Task brief: Write out the records that follow with every word intact.

Supplied data:
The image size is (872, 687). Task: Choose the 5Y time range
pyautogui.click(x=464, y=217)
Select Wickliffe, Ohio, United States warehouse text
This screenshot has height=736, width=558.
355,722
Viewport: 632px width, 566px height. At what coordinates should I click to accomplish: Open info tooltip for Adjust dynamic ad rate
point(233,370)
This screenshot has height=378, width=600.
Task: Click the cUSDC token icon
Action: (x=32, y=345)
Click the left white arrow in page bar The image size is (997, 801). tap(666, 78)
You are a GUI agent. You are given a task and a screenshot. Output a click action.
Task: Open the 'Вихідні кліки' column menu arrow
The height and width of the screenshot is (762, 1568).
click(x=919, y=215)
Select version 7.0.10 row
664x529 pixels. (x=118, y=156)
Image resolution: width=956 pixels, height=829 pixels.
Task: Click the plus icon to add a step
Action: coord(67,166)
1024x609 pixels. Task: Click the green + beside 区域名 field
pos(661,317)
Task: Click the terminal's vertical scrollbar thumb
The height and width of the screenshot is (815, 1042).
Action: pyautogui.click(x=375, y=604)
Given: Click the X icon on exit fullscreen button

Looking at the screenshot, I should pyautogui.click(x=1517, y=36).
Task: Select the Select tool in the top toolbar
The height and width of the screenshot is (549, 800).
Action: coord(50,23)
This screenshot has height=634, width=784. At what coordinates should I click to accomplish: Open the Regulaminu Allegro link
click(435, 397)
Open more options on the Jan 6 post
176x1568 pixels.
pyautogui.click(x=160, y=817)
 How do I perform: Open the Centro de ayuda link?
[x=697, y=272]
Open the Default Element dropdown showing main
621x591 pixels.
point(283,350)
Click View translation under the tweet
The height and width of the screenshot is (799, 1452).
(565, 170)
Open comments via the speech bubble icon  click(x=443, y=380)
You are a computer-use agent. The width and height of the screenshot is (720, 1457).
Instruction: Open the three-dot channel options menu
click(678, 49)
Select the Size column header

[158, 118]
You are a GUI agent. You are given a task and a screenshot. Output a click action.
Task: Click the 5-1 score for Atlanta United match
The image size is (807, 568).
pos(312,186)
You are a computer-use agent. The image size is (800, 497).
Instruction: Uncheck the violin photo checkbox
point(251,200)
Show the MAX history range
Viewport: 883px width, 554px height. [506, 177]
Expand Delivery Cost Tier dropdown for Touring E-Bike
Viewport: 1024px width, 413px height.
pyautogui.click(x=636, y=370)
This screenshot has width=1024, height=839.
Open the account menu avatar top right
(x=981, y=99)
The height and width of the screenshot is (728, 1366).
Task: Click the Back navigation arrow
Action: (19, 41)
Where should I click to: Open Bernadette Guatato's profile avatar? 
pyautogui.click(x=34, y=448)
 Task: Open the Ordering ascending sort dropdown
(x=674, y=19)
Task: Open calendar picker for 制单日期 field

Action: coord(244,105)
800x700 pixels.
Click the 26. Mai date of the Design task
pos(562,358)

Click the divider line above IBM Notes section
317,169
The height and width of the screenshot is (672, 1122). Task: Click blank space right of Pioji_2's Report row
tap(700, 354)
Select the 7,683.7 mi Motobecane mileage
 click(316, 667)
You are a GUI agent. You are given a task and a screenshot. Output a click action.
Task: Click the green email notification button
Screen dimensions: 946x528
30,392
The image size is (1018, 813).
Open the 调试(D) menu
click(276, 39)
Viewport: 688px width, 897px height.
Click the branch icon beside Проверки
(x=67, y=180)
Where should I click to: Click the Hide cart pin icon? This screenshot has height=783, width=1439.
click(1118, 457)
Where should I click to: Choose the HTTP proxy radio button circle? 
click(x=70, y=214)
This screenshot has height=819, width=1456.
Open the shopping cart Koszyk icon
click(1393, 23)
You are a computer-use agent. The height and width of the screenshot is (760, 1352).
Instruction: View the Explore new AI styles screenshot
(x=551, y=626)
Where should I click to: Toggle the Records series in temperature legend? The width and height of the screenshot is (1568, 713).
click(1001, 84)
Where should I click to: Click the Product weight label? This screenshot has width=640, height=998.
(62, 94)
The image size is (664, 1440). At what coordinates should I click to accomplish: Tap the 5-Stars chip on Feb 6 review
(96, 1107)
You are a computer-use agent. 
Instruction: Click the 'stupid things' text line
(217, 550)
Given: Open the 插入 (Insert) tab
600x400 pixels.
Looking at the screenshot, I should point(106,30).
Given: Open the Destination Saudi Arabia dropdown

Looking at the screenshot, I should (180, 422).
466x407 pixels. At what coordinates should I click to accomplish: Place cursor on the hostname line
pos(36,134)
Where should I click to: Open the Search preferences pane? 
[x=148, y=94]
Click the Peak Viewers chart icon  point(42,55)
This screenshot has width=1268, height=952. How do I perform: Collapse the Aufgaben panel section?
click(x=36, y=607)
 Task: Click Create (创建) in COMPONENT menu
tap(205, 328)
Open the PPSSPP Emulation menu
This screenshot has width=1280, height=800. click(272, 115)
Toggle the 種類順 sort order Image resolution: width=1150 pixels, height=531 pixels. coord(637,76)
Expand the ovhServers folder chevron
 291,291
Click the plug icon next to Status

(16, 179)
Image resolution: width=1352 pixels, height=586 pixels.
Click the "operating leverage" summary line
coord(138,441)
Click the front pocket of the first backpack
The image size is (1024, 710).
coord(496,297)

Exercise answer:
The image size is (872, 687). Task: Choose the 5Y time range
pyautogui.click(x=464, y=217)
Select Wickliffe, Ohio, United States warehouse text
This screenshot has height=736, width=558.
355,722
Viewport: 632px width, 566px height. At what coordinates should I click to accomplish: Open info tooltip for Adjust dynamic ad rate
point(233,370)
This screenshot has height=378, width=600.
Task: Click the cUSDC token icon
Action: (x=32, y=345)
Click the left white arrow in page bar The image size is (997, 801). tap(666, 78)
You are a GUI agent. You are given a task and a screenshot. Output a click action.
Task: Open the 'Вихідні кліки' column menu arrow
The height and width of the screenshot is (762, 1568).
click(x=919, y=215)
Select version 7.0.10 row
664x529 pixels. (x=118, y=156)
Image resolution: width=956 pixels, height=829 pixels.
Task: Click the plus icon to add a step
Action: coord(67,166)
1024x609 pixels. Task: Click the green + beside 区域名 field
pos(661,317)
Task: Click the terminal's vertical scrollbar thumb
The height and width of the screenshot is (815, 1042).
Action: pyautogui.click(x=375, y=604)
Given: Click the X icon on exit fullscreen button

Looking at the screenshot, I should pyautogui.click(x=1517, y=36).
Task: Select the Select tool in the top toolbar
The height and width of the screenshot is (549, 800).
Action: coord(50,23)
This screenshot has height=634, width=784. At what coordinates should I click to accomplish: Open the Regulaminu Allegro link
click(435, 397)
Open more options on the Jan 6 post
176x1568 pixels.
pyautogui.click(x=160, y=817)
 How do I perform: Open the Centro de ayuda link?
[x=697, y=272]
Open the Default Element dropdown showing main
621x591 pixels.
point(283,350)
Click View translation under the tweet
The height and width of the screenshot is (799, 1452).
(565, 170)
Open comments via the speech bubble icon  click(x=443, y=380)
You are a computer-use agent. The width and height of the screenshot is (720, 1457).
Instruction: Open the three-dot channel options menu
click(678, 49)
Select the Size column header

[158, 118]
You are a GUI agent. You are given a task and a screenshot. Output a click action.
Task: Click the 5-1 score for Atlanta United match
The image size is (807, 568).
pos(312,186)
You are a computer-use agent. The image size is (800, 497).
Instruction: Uncheck the violin photo checkbox
point(251,200)
Show the MAX history range
Viewport: 883px width, 554px height. [506, 177]
Expand Delivery Cost Tier dropdown for Touring E-Bike
Viewport: 1024px width, 413px height.
pyautogui.click(x=636, y=370)
This screenshot has width=1024, height=839.
Open the account menu avatar top right
(x=981, y=99)
The height and width of the screenshot is (728, 1366).
Task: Click the Back navigation arrow
Action: (19, 41)
Where should I click to: Open Bernadette Guatato's profile avatar? 
pyautogui.click(x=34, y=448)
 Task: Open the Ordering ascending sort dropdown
(x=674, y=19)
Task: Open calendar picker for 制单日期 field

Action: coord(244,105)
800x700 pixels.
Click the 26. Mai date of the Design task
pos(562,358)

Click the divider line above IBM Notes section
317,169
The height and width of the screenshot is (672, 1122). Task: Click blank space right of Pioji_2's Report row
tap(700, 354)
Select the 7,683.7 mi Motobecane mileage
 click(316, 667)
You are a GUI agent. You are given a task and a screenshot. Output a click action.
Task: Click the green email notification button
Screen dimensions: 946x528
30,392
The image size is (1018, 813).
Open the 调试(D) menu
click(276, 39)
Viewport: 688px width, 897px height.
Click the branch icon beside Проверки
(x=67, y=180)
Where should I click to: Click the Hide cart pin icon? This screenshot has height=783, width=1439.
click(1118, 457)
Where should I click to: Choose the HTTP proxy radio button circle? 
click(x=70, y=214)
This screenshot has height=819, width=1456.
Open the shopping cart Koszyk icon
click(1393, 23)
You are a computer-use agent. The height and width of the screenshot is (760, 1352).
Instruction: View the Explore new AI styles screenshot
(x=551, y=626)
Where should I click to: Toggle the Records series in temperature legend? The width and height of the screenshot is (1568, 713).
click(1001, 84)
Where should I click to: Click the Product weight label? This screenshot has width=640, height=998.
(62, 94)
The image size is (664, 1440). At what coordinates should I click to accomplish: Tap the 5-Stars chip on Feb 6 review
(96, 1107)
You are a computer-use agent. 
Instruction: Click the 'stupid things' text line
(217, 550)
Given: Open the 插入 (Insert) tab
600x400 pixels.
Looking at the screenshot, I should point(106,30).
Given: Open the Destination Saudi Arabia dropdown

Looking at the screenshot, I should (180, 422).
466x407 pixels. At what coordinates should I click to accomplish: Place cursor on the hostname line
pos(36,134)
Where should I click to: Open the Search preferences pane? 
[x=148, y=94]
Click the Peak Viewers chart icon  point(42,55)
This screenshot has width=1268, height=952. How do I perform: Collapse the Aufgaben panel section?
click(x=36, y=607)
 Task: Click Create (创建) in COMPONENT menu
tap(205, 328)
Open the PPSSPP Emulation menu
This screenshot has width=1280, height=800. click(272, 115)
Toggle the 種類順 sort order Image resolution: width=1150 pixels, height=531 pixels. coord(637,76)
Expand the ovhServers folder chevron
 291,291
Click the plug icon next to Status

(16, 179)
Image resolution: width=1352 pixels, height=586 pixels.
Click the "operating leverage" summary line
coord(138,441)
Click the front pocket of the first backpack
The image size is (1024, 710).
coord(496,297)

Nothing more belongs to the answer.